Pediatric Coding Alert

Reader Question:

Preventive Visit

Question: In reference to billing a preventive visit for a physical with an office visit and using a modifier -25, we have been billing these cases to our major HMOs and PPOs. Most have paid for both services, but one insurance company has told us that this policy is incorrect. They are stating that if a child comes in for a physical and we use an office visit with a modifier, they place the modifier (office visit) as the main office visit and deny the preventive visit and are having the children come back for a full physical again even though our pediatricians have done the physical. What is correct?

New York Subscriber

Answer: You are correct. Insurance companies may not decide which code is to be placed where. When filing an appeal you should include copies of the CPT book with the description of the -25 modifier (significant, separately identifiable E/M service by the same physician on the same day of the procedure or other service) and seek aid and assistance from the local chapter of the American Academy of Pediatrics (AAP). It is very helpful and certainly wants to see that the insurance companies recognize the proper rules for coding. Take the appeal to the highest level of the company that you possibly can.

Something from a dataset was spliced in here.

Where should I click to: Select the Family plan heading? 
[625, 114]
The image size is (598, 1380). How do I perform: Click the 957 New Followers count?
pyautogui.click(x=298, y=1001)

Call ahead of time and ask for the claims managers name as well as the regional director for claims. Send a copy of the appeal to the patients also because they can act as a liaison and be more effective with the insurance company after all, they are the ones who pay the premium. Finally, contact the American Medical Association (AMA) coding hotline and ask for a written interpretation of the -25 modifier. This also should accompany the appeal. Another option is to have separate visits, as the insurance company seems to suggest. But this is not an efficient way to provide medical care.